Rationale and objectives: It is often difficult to classify information in medical images from derived features. The purpose of this research was to investigate the use of evolutionary programming as a tool for selecting important features and generating algorithms to classify computed tomographic (CT) images of the lung.
Materials and methods: Training and test sets consisting of 11 features derived from multiple lung CT images were generated, along with an indicator of the target area from which features originated. The images included five parameters based on histogram analysis, 11 parameters based on run length and co-occurrence matrix measures, and the fractal dimension. Two classification experiments were performed. In the first, the classification task was to distinguish between the subtle but known differences between anterior and posterior portions of transverse lung CT sections. The second classification task was to distinguish normal lung CT images from emphysematous images. The performance of the evolutionary programming approach was compared with that of three statistical classifiers that used the same training and test sets.

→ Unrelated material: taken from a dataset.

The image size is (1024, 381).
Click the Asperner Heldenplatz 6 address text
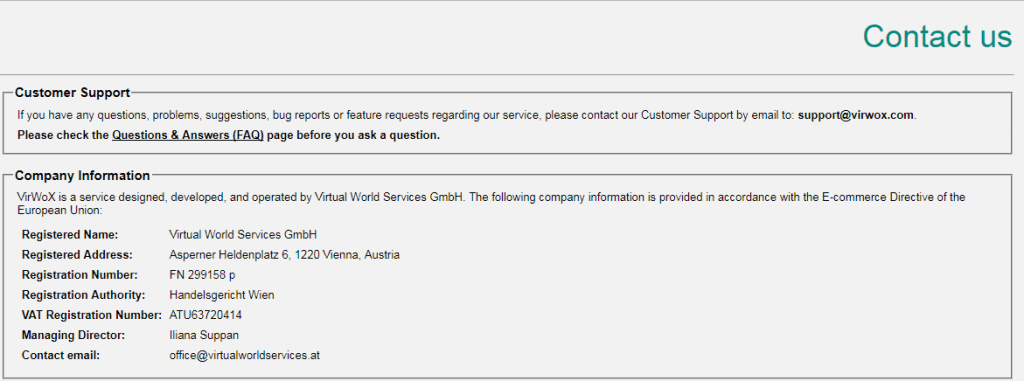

Results: Evolutionary programming produced solutions that compared favorably with those of the statistical classifiers. In separating the anterior from the posterior lung sections, the evolutionary programming results were better than two of the three statistical approaches. The evolutionary programming approach correctly identified all the normal and abnormal lung images and accomplished this by using less features than the best statistical method.
Conclusion: The results of this study demonstrate the utility of evolutionary programming as a tool for developing classification algorithms.